James Gunn doesn’t just love superheroes. He loves silly superheroes. Over his career, he has turned Rocket Raccoon, Groot, the Polka-Dot Man, and Peacemaker into not just household names, but also three-dimensional characters rich with pathos. But he has yet to clear the highest of bars when it comes to live-action adaptations of superhero wackiness, a bar set by none other than Legends of Tomorrow on the CW.
EW has confirmed that Gunn will produce a spinoff of Superman starring Skyler Gisondo as Jimmy Olsen of the Daily Planet. Written by Dan Perrault and Tony Yacenda of the well-received Netflix mockumentary American Vandal, the first season will reportedly feature an investigation into the Flash villain Gorilla Grodd.
Of course, the Jimmy Olsen show won’t be the first time that Gorilla Grodd has appeared in live action. The mainstay Flash villain famously popped up in an episode of The CW’s time-traveling series Legends of Tomorrow, busting into the dorm room of a young Barack Obama. The clip immediately went viral, and still serves as a stand-out moment in what became the craziest of the Arrowverse TV series.
While Jimmy Olsen has some catching up to do with the CW, at least in terms of live action, such absurd exploits are well within the character’s comic book history. Jimmy Olsen first appeared as an unnamed character in 1938’s Action Comics #6, but wasn’t properly named until a 1940 episode of the radio series The Adventures of Superman, and that name wasn’t applied to the comics until Superman #13 in 1941.
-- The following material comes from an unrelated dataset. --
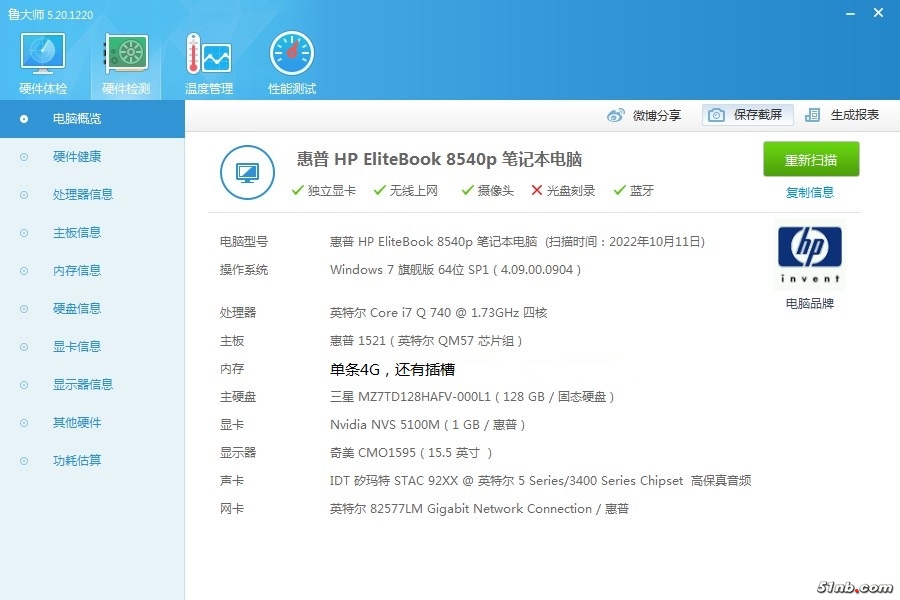900x600 pixels.
Task: Select 电脑概览 in the sidebar
Action: [x=77, y=119]
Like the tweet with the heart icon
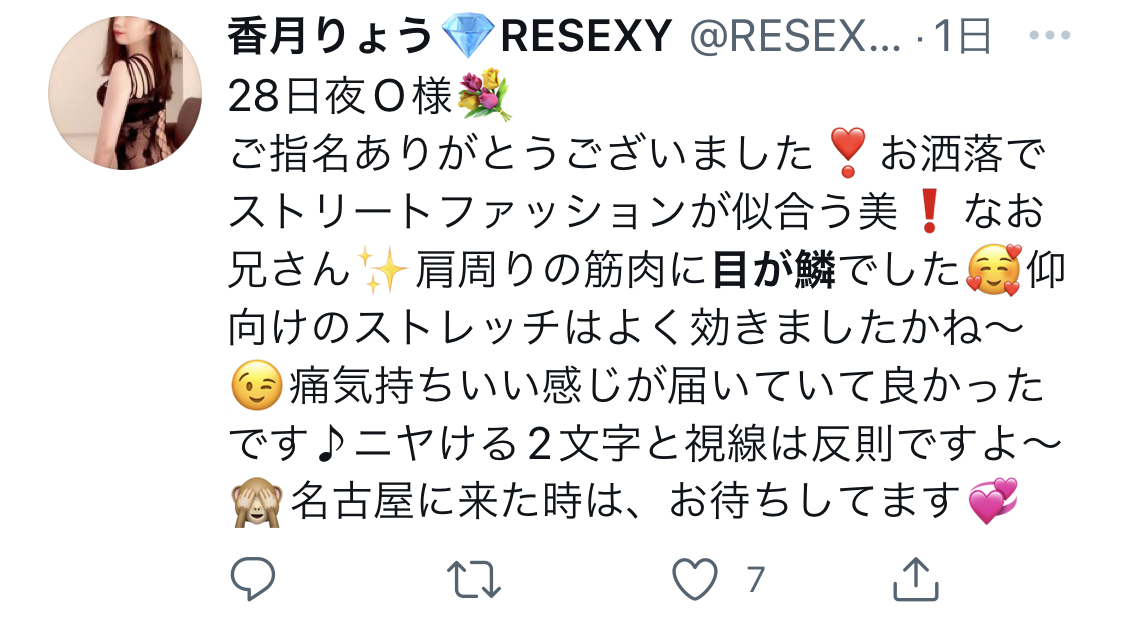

While he initially served as the equivalent to Superman’s teen sidekick, a cub reporter and photographer who went on assignment with Lois Lane and Clark Kent, Jimmy eventually got his own weirdly wonderful series in 1954. Superman’s Pal Jimmy Olsen arrived just in time to foreground the absurdity of the early Silver Age, when sci-fi and romance comics were still outselling superheroes. As a result, the series found Jimmy going on increasingly odd-ball adventures, mutating into a giant turtle kaiju or gaining stretchy abilities and joining the Legion of Super-Heroes. Superman’s Pal Jimmy Olsen also became the series through which Jack Kirby introduced the New Gods, with the all-powerful Darkseid debuting in issue #130 from 1970.
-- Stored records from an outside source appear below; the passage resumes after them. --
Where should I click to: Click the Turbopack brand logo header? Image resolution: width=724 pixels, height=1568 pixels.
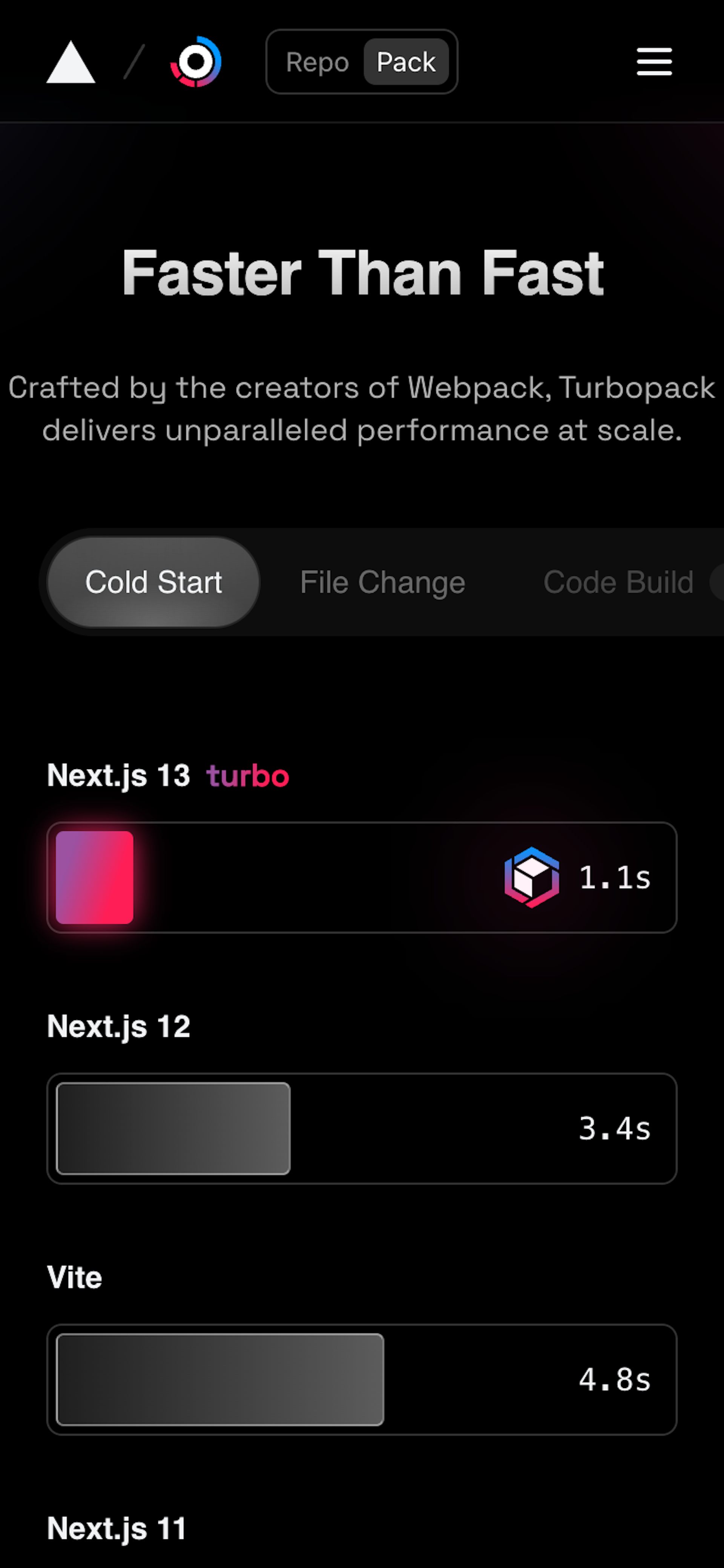pyautogui.click(x=196, y=61)
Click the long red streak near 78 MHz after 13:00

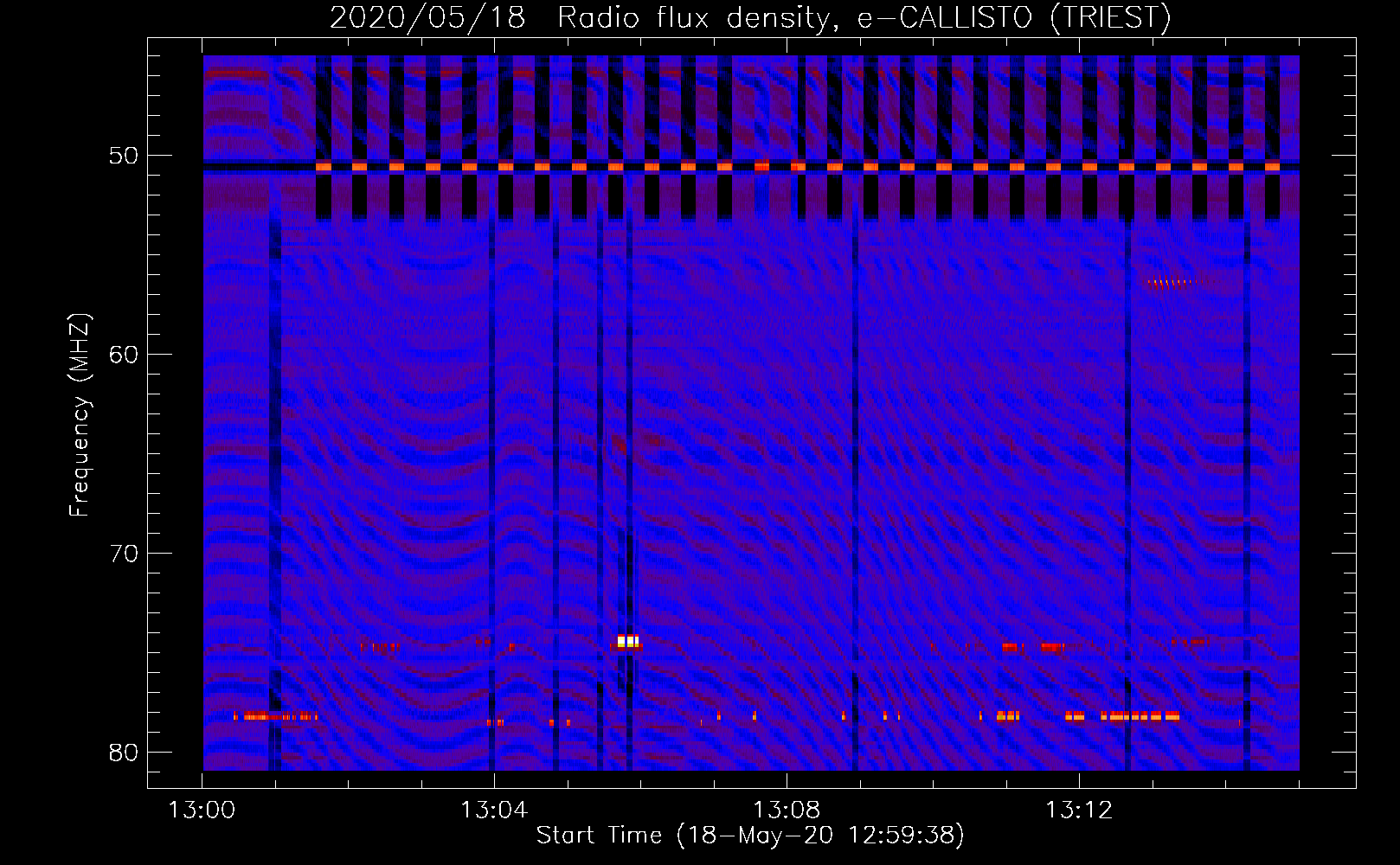pos(268,715)
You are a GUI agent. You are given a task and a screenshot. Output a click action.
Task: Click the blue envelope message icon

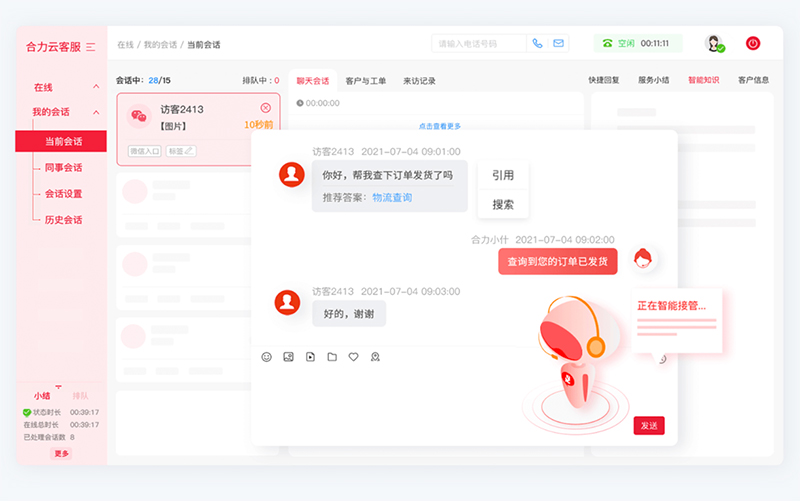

Unsurprisingly, Gorilla Grodd first appeared as part of the wacky Silver Age era, in 1959’s The Flash #106. Created by writer John Broome and Carmine Infantino, Grodd is a citizen of Gorilla City, a hidden African metropolis filled with intelligent primates. Given telekinetic powers by a crashed alien spaceship, Grodd regularly seeks to bring power and glory to Gorilla City by conquering the human world. And sometimes, that involves going back in time to attack Barack Obama.
Certainly, Gorilla Grodd is the type of character who fits within Gunn’s aesthetic. The director already gave us a supergorilla in the first season of Peacemaker, a primate that gets killed via chainsaw by John Economos, and the intelligent internet chimps in Superman. The time is right for him to bring Grodd into the mix. But until he can do something as audacious as set the super-ape against one of the most beloved world leaders in recent history, James Gunn still trails behind the CW.